Flow Rate – Depending on the type of filter water will flow through at different rates. Some filters actually slow down as they age and toward the end of their useful life it could be extremely slow. While all water filters will be slower than just turning on the tap, if you pre-fill your pitcher you will have water on hand for instant drinking or whatever your need be.
Documentation – while water filters make claims of certain percentages of removal for contaminants, look for proof from notable independent organizations such as NSF International or the Water Quality Association. Both organizations maintain databases that consumers can search for the reliability of specific models.

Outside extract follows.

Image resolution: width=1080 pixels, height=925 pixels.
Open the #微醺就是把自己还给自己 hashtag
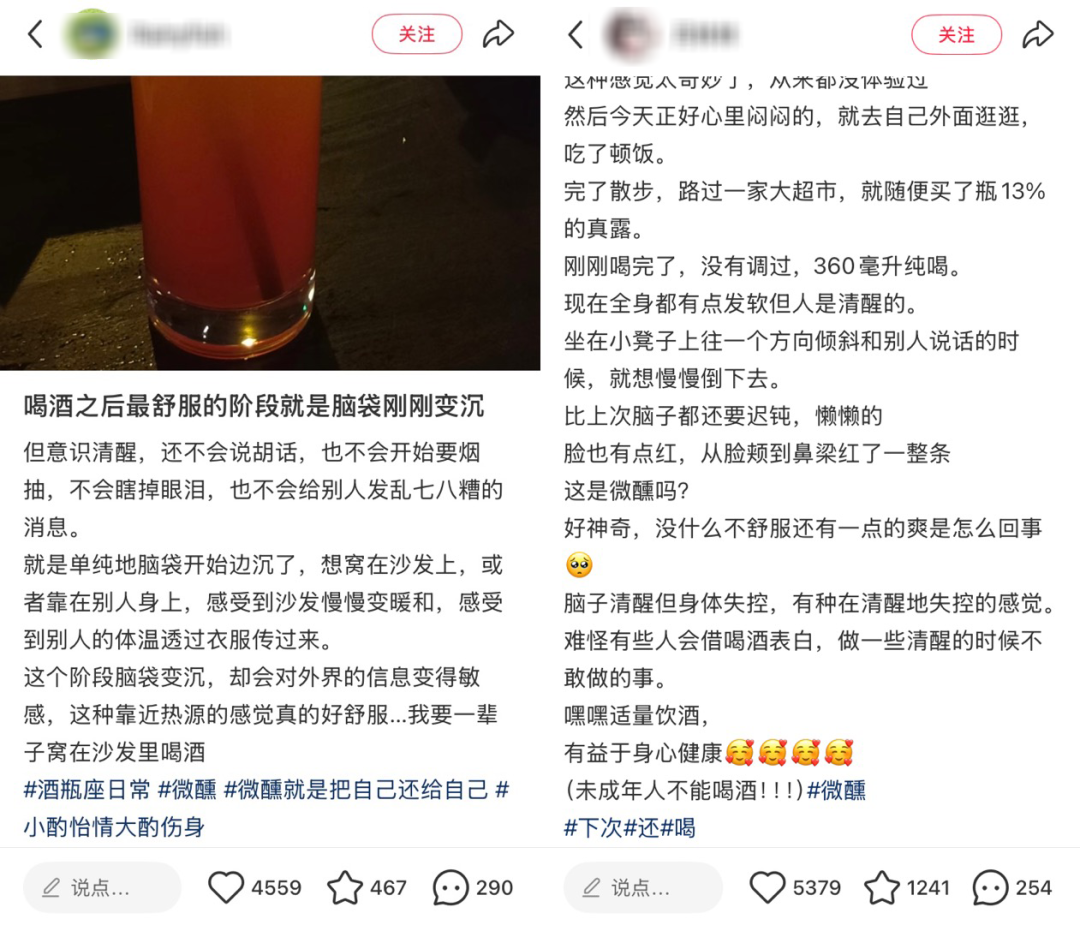356,789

Filter Change Indicator – indicators are a handy perk on many water filters now. The indicators can be based on how much water you have filtered and are most accurate or they can just include timers or stickers to count and remind you after a set amount of time has lapsed regardless of the frequency of use.
Warranty – water filter pitchers should be fine with just a 90-day warranty. If you are looking into a more permanent filter system, you may look for a longer warranty.
Public water treatment systems while do a good job often leave the water tasting and smelling like chlorine as well as just missing some contaminants. Some homes don’t use water that has been through a water treatment system. Homes that use well water or reservoir water may need to consider whole-house filtration systems to remove pollutants, metals and bacteria. For the average home that is on city water, a faucet water filter or even more convenient water filter pitcher will be enough. It really comes down to how frequently and the quantity of water you need to filter.